INSTRUCTIONS.
A - According to the post on physically based materials, what aspect ratio does the 0.9 factor limit anisotropy to?
B - Reproduce the passage of the post on physically based materials from "Layered BRDF: 2" up to and including "console generation ?).".

SOURCE EXTRACT.
Siggraph 2017: Physically-Based Materials: Where Are We?

The slides of my talk “Physically-Based Materials: Where Are We?” in the open real-time rendering course at Siggraph 2017 are available here:

http://openproblems.realtimerendering.com/s2017/index.html

This talk is about current state of the art of physically based material in real time rendering and what could be done in the future.
Often people tend to say that material rendering is a solve problem, but we are very far to have solved it. And the main reason is that we even don’t know what is a true/correct model for a physically based material.

Note: I forget to mention in the slides 56-57 where I compare the anisotropic GGX with reference that I use Disney remapping for anisotropy parameter.

// Ref: http://blog.selfshadow.com/publications/s2012-shading-course/burley/s2012_pbs_disney_brdf_notes_v3.pdf (in addenda)
// Convert anisotropic ratio (0->no isotropic; 1->full anisotropy in tangent direction) to roughness
void ConvertAnisotropyToRoughness(float roughness, float anisotropy, out float roughnessT, out float roughnessB)
{
    // (0 <= anisotropy <= 1), therefore (0 <= anisoAspect <= 1)
    // The 0.9 factor limits the aspect ratio to 10:1.
    float anisoAspect = sqrt(1.0 - 0.9 * anisotropy);

    roughnessT = roughness / anisoAspect; // Distort along tangent (rougher)
    roughnessB = roughness * anisoAspect; // Straighten along bitangent (smoother)
}

The conclusion of my talk is that a future BRDF could be:

Layered BRDF: 2 specular BRDF + Diffuse BRDF
– All derives from the same anisotropic NDF
– Energy conserving: MultiScattering, Fresnel interfaces
– Option to switch to Airy reflectance Fresnel
– Shape-invariant “matching measure” NDF
– Multiscale Diffuse and Specular representation

Other than the two last points, I think we can approximate such BRDFs for realtime in two years (next console generation ?).

RECORDED DATA.
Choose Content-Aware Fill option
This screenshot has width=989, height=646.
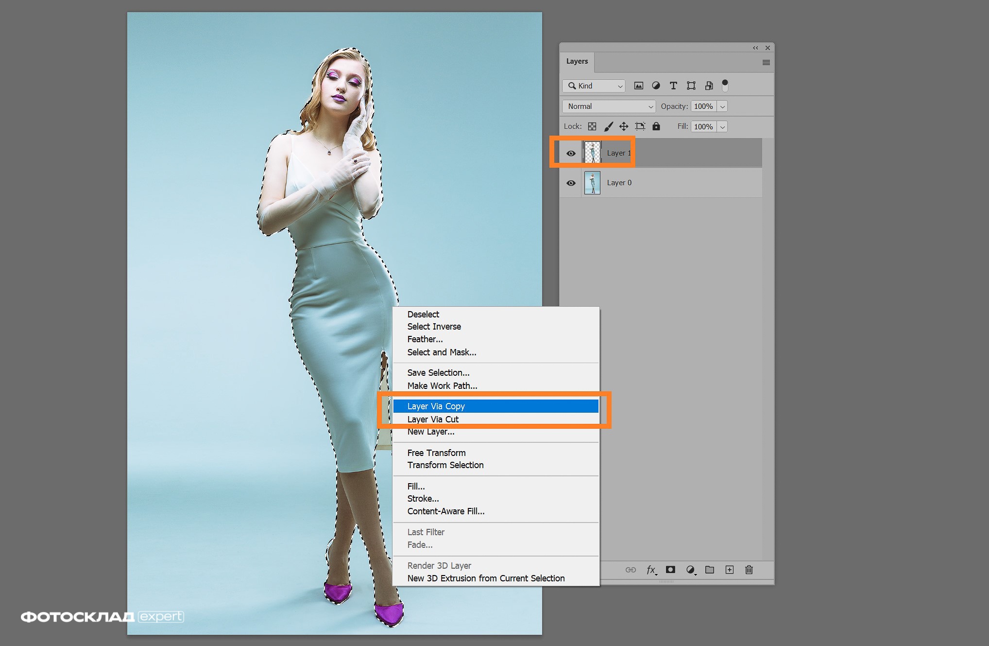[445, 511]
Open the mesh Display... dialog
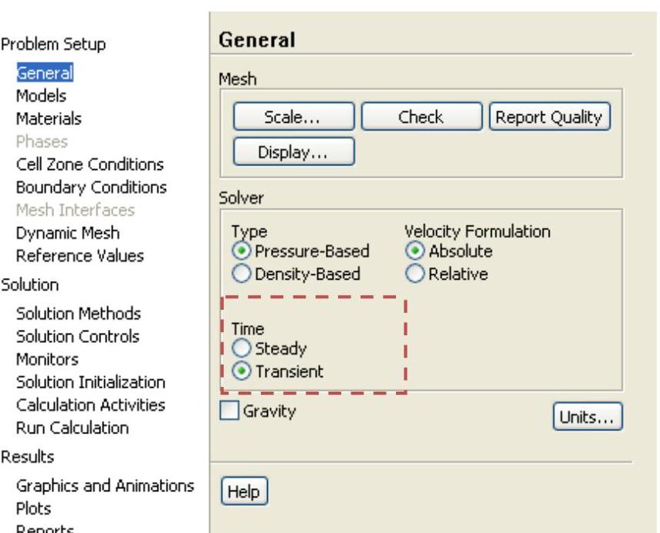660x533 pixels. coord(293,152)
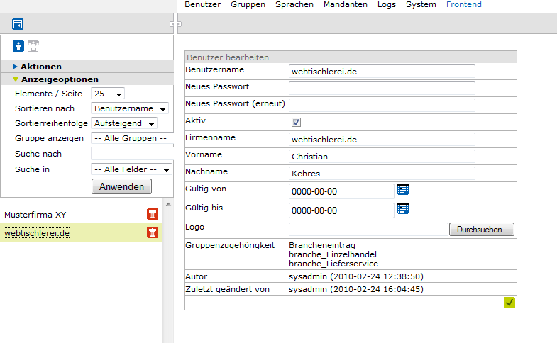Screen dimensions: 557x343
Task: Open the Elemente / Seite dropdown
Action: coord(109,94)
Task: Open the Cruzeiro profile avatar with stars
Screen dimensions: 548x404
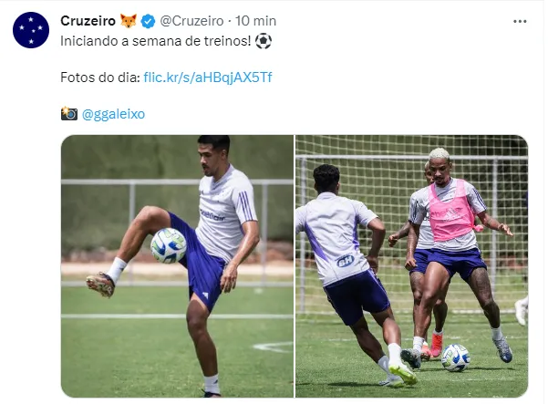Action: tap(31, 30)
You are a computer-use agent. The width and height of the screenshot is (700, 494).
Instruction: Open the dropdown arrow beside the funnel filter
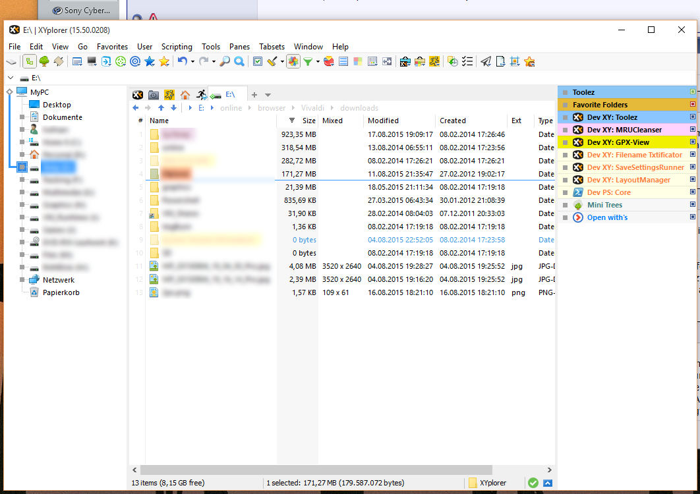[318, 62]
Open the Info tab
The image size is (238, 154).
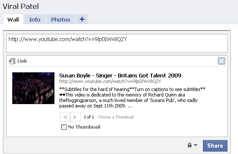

TASK RESPONSES.
A - 10:1

B -
Layered BRDF: 2 specular BRDF + Diffuse BRDF
– All derives from the same anisotropic NDF
– Energy conserving: MultiScattering, Fresnel interfaces
– Option to switch to Airy reflectance Fresnel
– Shape-invariant “matching measure” NDF
– Multiscale Diffuse and Specular representation

Other than the two last points, I think we can approximate such BRDFs for realtime in two years (next console generation ?).